- [INSTRUCTIONS FOR THE TASK]: From the first line to the last, give the records again exactly and skip the pictures.

┌──

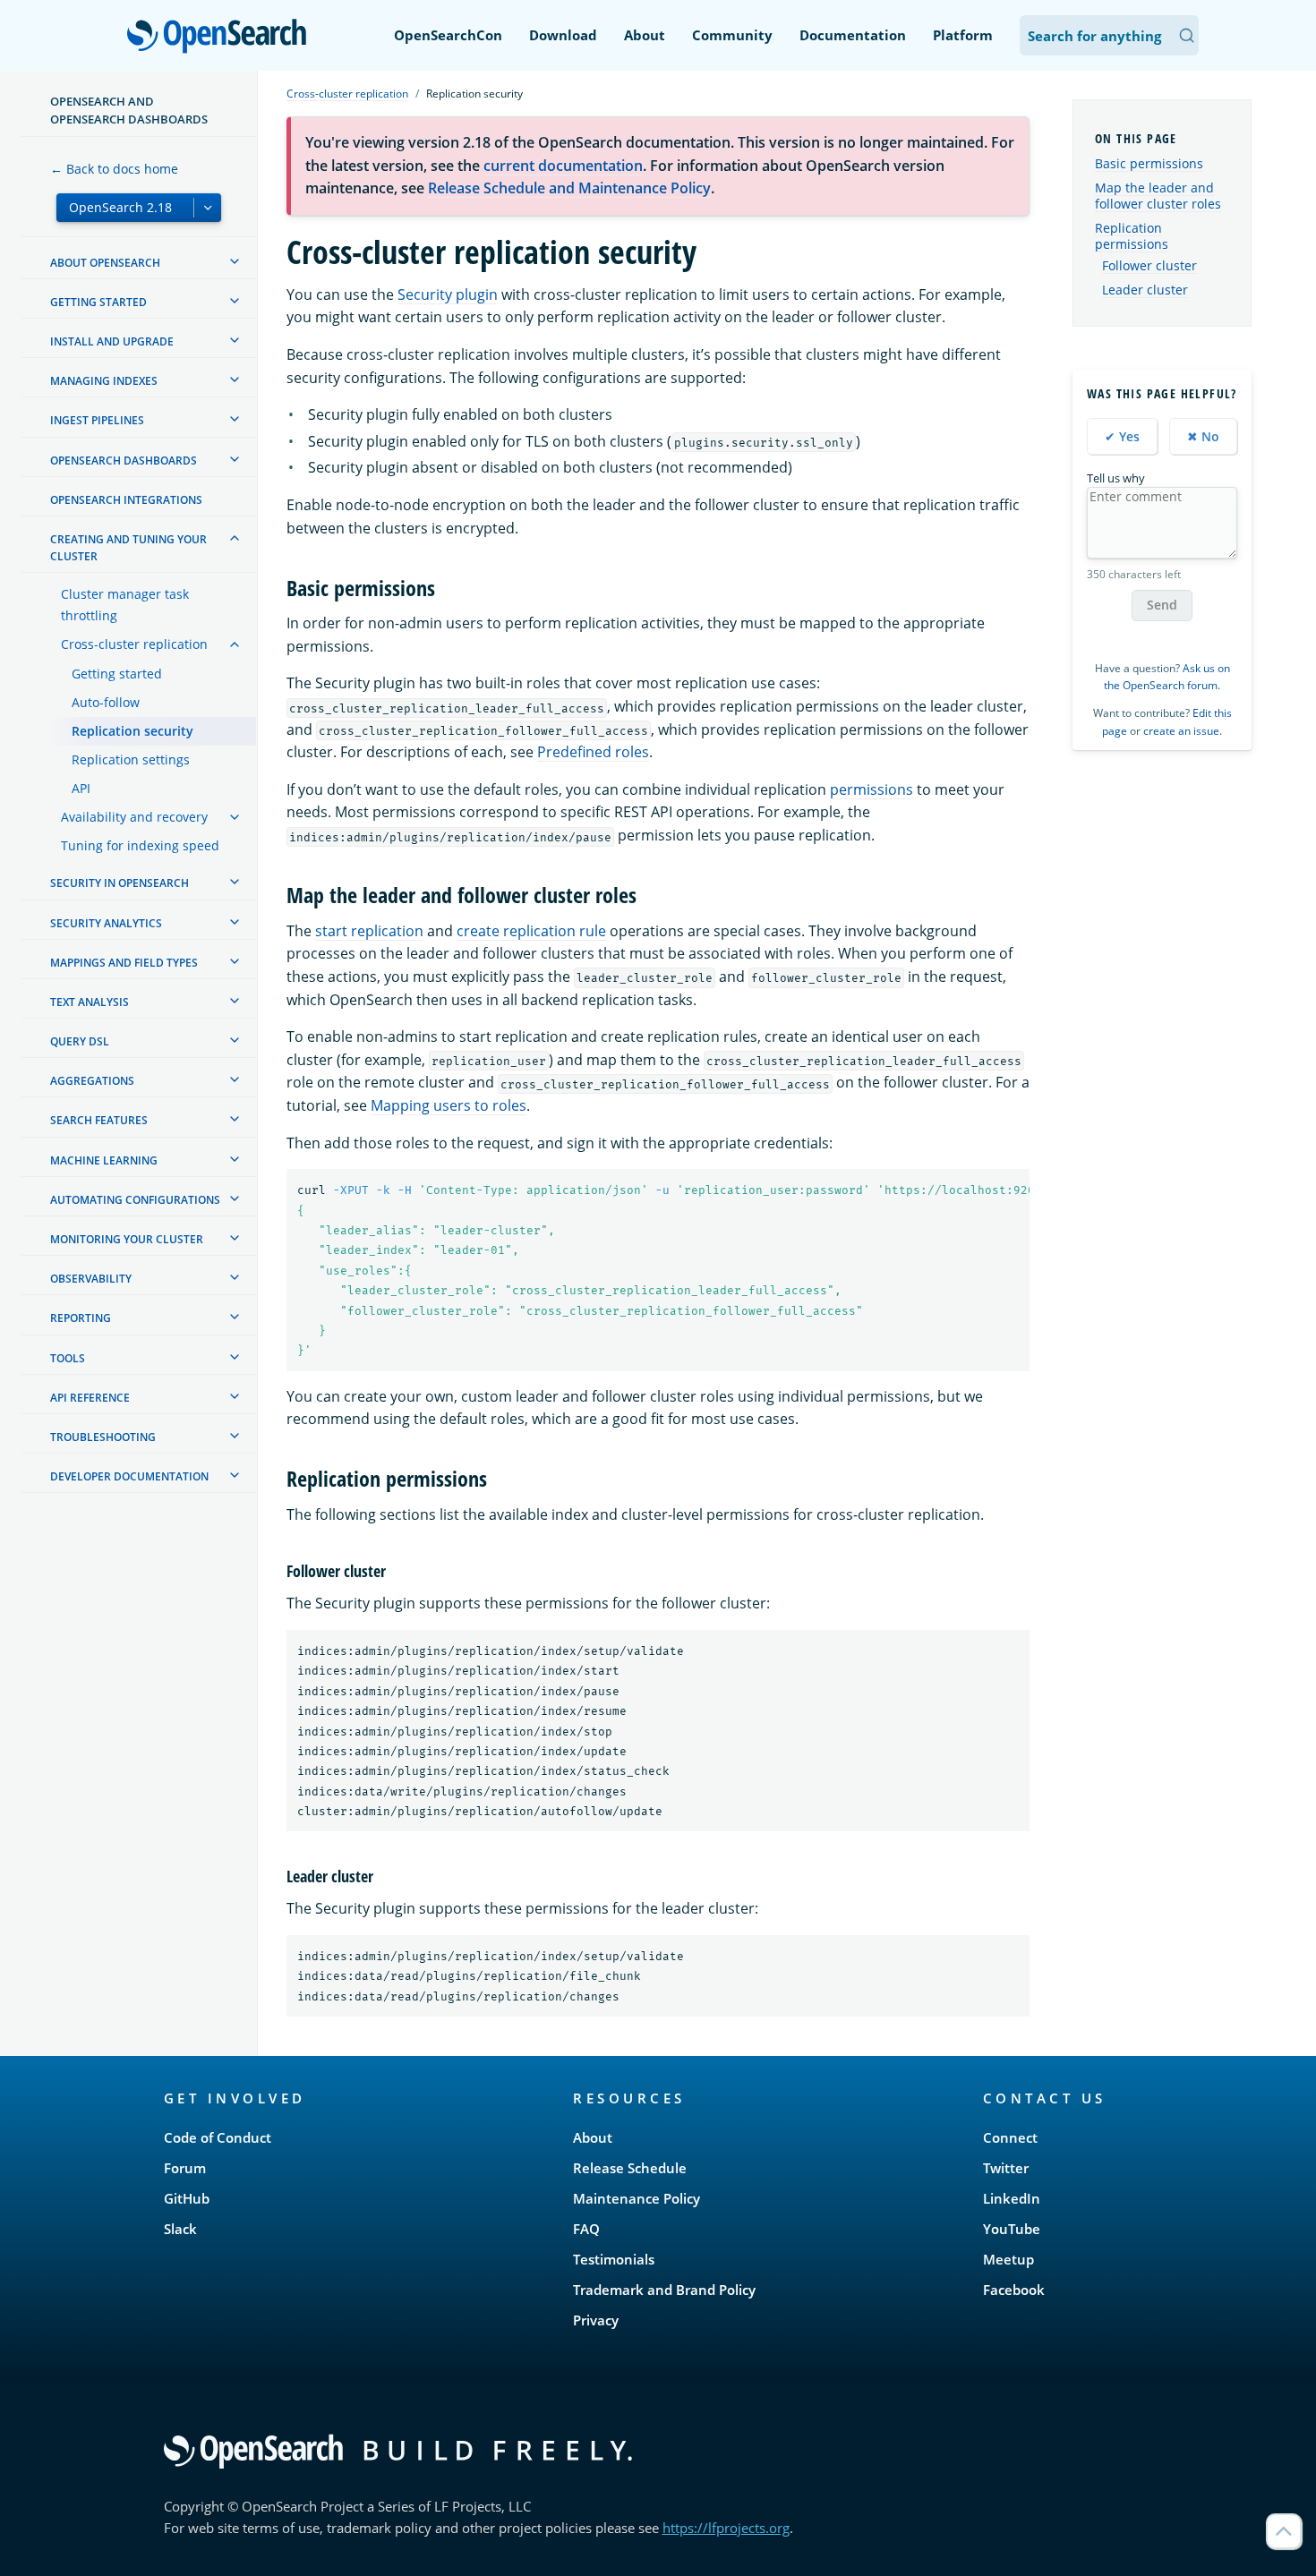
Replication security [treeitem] (132, 730)
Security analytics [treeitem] (106, 923)
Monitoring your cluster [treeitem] (126, 1239)
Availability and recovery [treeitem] (134, 816)
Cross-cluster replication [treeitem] (134, 644)
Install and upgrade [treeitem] (112, 341)
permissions (871, 789)
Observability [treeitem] (91, 1278)
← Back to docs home (114, 168)
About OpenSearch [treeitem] (105, 262)
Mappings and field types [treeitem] (124, 962)
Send (1162, 604)
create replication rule (531, 931)
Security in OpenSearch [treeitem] (119, 883)
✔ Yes (1122, 436)
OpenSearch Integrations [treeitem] (126, 500)
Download (563, 35)
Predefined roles (593, 752)
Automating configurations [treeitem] (135, 1199)
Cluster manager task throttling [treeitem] (125, 604)
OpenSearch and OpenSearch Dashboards (129, 110)
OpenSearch (221, 37)
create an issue (1181, 730)
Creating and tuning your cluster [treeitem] (128, 548)
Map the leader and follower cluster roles (1158, 195)
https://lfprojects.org (726, 2528)
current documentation (563, 165)
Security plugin (447, 294)
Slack (180, 2229)
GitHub (186, 2198)
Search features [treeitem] (99, 1120)
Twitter (1006, 2168)
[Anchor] (446, 587)
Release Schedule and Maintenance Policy (569, 188)
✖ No (1203, 436)
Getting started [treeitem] (98, 302)
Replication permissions (1131, 235)
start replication (369, 931)
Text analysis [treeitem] (89, 1002)
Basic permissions (1149, 163)
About (644, 35)
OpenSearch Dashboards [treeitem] (123, 460)
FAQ (586, 2229)
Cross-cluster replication (347, 93)
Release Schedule (630, 2168)
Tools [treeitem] (67, 1358)
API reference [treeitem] (90, 1397)
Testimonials (613, 2259)
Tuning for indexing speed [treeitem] (140, 845)
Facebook (1014, 2290)
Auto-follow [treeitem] (106, 702)
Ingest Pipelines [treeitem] (97, 420)
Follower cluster (1149, 266)
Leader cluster (1145, 290)
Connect (1010, 2137)
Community (732, 35)
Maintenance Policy (636, 2198)
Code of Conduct (217, 2137)
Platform (963, 35)
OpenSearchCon (448, 35)
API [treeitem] (81, 788)
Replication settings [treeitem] (131, 759)
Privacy (596, 2320)
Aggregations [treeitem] (92, 1080)
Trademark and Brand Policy (664, 2290)
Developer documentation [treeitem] (129, 1476)
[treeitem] (234, 261)
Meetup (1008, 2259)
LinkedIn (1011, 2198)
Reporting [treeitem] (80, 1318)
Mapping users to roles (448, 1105)
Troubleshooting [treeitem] (103, 1437)
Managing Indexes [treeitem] (104, 380)
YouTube (1011, 2229)
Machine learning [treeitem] (104, 1160)
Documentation (852, 35)
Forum (185, 2168)
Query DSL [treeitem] (79, 1041)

└──

- [WRITTEN RESPONSE]:
Replication security [treeitem] (132, 730)
Security analytics [treeitem] (106, 923)
Monitoring your cluster [treeitem] (126, 1239)
Availability and recovery [treeitem] (134, 816)
Cross-cluster replication [treeitem] (134, 644)
Install and upgrade [treeitem] (112, 341)
permissions (871, 789)
Observability [treeitem] (91, 1278)
← Back to docs home (114, 168)
About OpenSearch [treeitem] (105, 262)
Mappings and field types [treeitem] (124, 962)
Send (1162, 604)
create replication rule (531, 931)
Security in OpenSearch [treeitem] (119, 883)
✔ Yes (1122, 436)
OpenSearch Integrations [treeitem] (126, 500)
Download (563, 35)
Predefined roles (593, 752)
Automating configurations [treeitem] (135, 1199)
Cluster manager task throttling [treeitem] (125, 604)
OpenSearch and OpenSearch Dashboards (129, 110)
OpenSearch (221, 37)
create an issue (1181, 730)
Creating and tuning your cluster [treeitem] (128, 548)
Map the leader and follower cluster roles (1158, 195)
https://lfprojects.org (726, 2528)
current documentation (563, 165)
Security plugin (447, 294)
Slack (180, 2229)
GitHub (186, 2198)
Search features [treeitem] (99, 1120)
Twitter (1006, 2168)
[Anchor] (446, 587)
Release Schedule and Maintenance Policy (569, 188)
✖ No (1203, 436)
Getting started [treeitem] (98, 302)
Replication permissions (1131, 235)
start replication (369, 931)
Text analysis [treeitem] (89, 1002)
Basic permissions (1149, 163)
About (644, 35)
OpenSearch Dashboards [treeitem] (123, 460)
FAQ (586, 2229)
Cross-cluster replication (347, 93)
Release Schedule (630, 2168)
Tools [treeitem] (67, 1358)
API reference [treeitem] (90, 1397)
Testimonials (613, 2259)
Tuning for indexing speed [treeitem] (140, 845)
Facebook (1014, 2290)
Auto-follow [treeitem] (106, 702)
Ingest Pipelines [treeitem] (97, 420)
Follower cluster (1149, 266)
Leader cluster (1145, 290)
Connect (1010, 2137)
Community (732, 35)
Maintenance Policy (636, 2198)
Code of Conduct (217, 2137)
Platform (963, 35)
OpenSearchCon (448, 35)
API [treeitem] (81, 788)
Replication settings [treeitem] (131, 759)
Privacy (596, 2320)
Aggregations [treeitem] (92, 1080)
Trademark and Brand Policy (664, 2290)
Developer documentation [treeitem] (129, 1476)
[treeitem] (234, 261)
Meetup (1008, 2259)
LinkedIn (1011, 2198)
Reporting [treeitem] (80, 1318)
Mapping users to roles (448, 1105)
Troubleshooting [treeitem] (103, 1437)
Managing Indexes [treeitem] (104, 380)
YouTube (1011, 2229)
Machine learning [treeitem] (104, 1160)
Documentation (852, 35)
Forum (185, 2168)
Query DSL [treeitem] (79, 1041)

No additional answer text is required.